* _出典文書_
::::::::

マスコミ報道の総意、野党、民主執行部は小沢起訴議決をした検察審査会の在り方、審査員にまつわる不可解はスルーしている。そのうえで特捜検察徹底調査案件に対して全員一致起訴相当の市民の2度にわたる議決を絶対化して起訴された小沢氏に責任を取れ、と叫んでいる。
そこにあるのは法的論理ではなく情緒である。
法的論理の整合性のある世界では小沢氏は形式的には2度にわたって不起訴となっている。
ところが、検察審査会に集まった市民が再度、起訴相当とすると、どういう基準で選任されたのか分からない弁護士が検察官役になった特殊裁判において小沢氏は被告の立場になる。
国民の85%は小沢氏の「政治とカネ」に疑惑を持っているとマスコミは報じている。
そういう世論なるもを背景に法的論理よりも情緒がまかり通った検察審査会の決定があった。
私はそういう情緒=政治に対する市民、国民の常識を以前の記事で具体的事例を挙げて検討した。
結論から言えば、日本人全体の政治経験がなさすぎる、浅すぎる、偏っている、ということになる。
実態をしらない、ともいえる。立ち入った経験がなければ、当然知識は他から与えられるしかない。
他から与えられた知識はずっと以前からのマスコミの政治に対する報道姿勢、よくいえば「政治哲学」である。
それが日本人の間に刷り込まれている。
だから、打てば響く鐘の様に共鳴する。
小沢さんとマスコミの相いれない関係が続いてきたのはマスコミの報道姿勢、「政治哲学」とは元々違うところが多かったからだ。(マスコミ幹部の基本思考について関心がないが、別の論考で批判する)

::::::::

* _データ抜粋_
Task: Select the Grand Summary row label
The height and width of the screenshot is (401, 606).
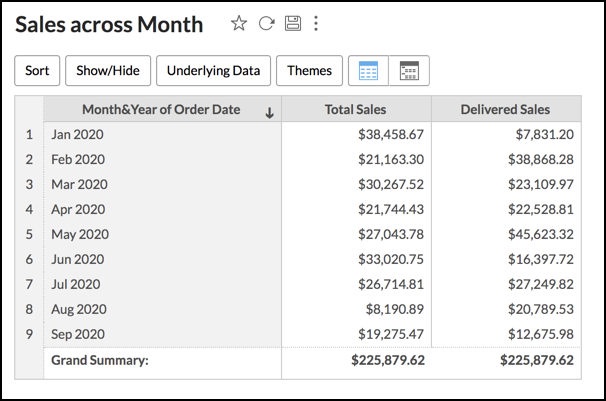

::::::::

* _作業内容_
(1) 次の(a)〜(c)が出典文書の内容と合っているかどうかを、それぞれ「はい」か「いいえ」で答えてください。判断の決め手となる出典文書の語句も、一字一句変えずに引用してください。
(a) 小沢氏は形式的には2度にわたって不起訴となっている、と述べられている。
(b) 国民の半数が小沢氏の「政治とカネ」に疑惑を持っている、とマスコミは報じている。
(c) 検察審査会の決定では、情緒よりも法的論理が重んじられた、と述べられている。
(2) 出典文書のうち、「マスコミ報道の総意、野党、民」という語句を含む箇所で始まり「くいえば「政治哲学」である。」で終わる部分を、一字一句変えずに書き出してください。

* _課題別の結果_
(1)
(a) はい。「法的論理の整合性のある世界では小沢氏は形式的には2度にわたって不起訴となっている」
(b) いいえ。「国民の85%は小沢氏の「政治とカネ」に疑惑を持っているとマスコミは報じている」
(c) いいえ。「法的論理よりも情緒がまかり通った検察審査会の決定があった」

(2)
マスコミ報道の総意、野党、民主執行部は小沢起訴議決をした検察審査会の在り方、審査員にまつわる不可解はスルーしている。そのうえで特捜検察徹底調査案件に対して全員一致起訴相当の市民の2度にわたる議決を絶対化して起訴された小沢氏に責任を取れ、と叫んでいる。
そこにあるのは法的論理ではなく情緒である。
法的論理の整合性のある世界では小沢氏は形式的には2度にわたって不起訴となっている。
ところが、検察審査会に集まった市民が再度、起訴相当とすると、どういう基準で選任されたのか分からない弁護士が検察官役になった特殊裁判において小沢氏は被告の立場になる。
国民の85%は小沢氏の「政治とカネ」に疑惑を持っているとマスコミは報じている。
そういう世論なるもを背景に法的論理よりも情緒がまかり通った検察審査会の決定があった。
私はそういう情緒=政治に対する市民、国民の常識を以前の記事で具体的事例を挙げて検討した。
結論から言えば、日本人全体の政治経験がなさすぎる、浅すぎる、偏っている、ということになる。
実態をしらない、ともいえる。立ち入った経験がなければ、当然知識は他から与えられるしかない。
他から与えられた知識はずっと以前からのマスコミの政治に対する報道姿勢、よくいえば「政治哲学」である。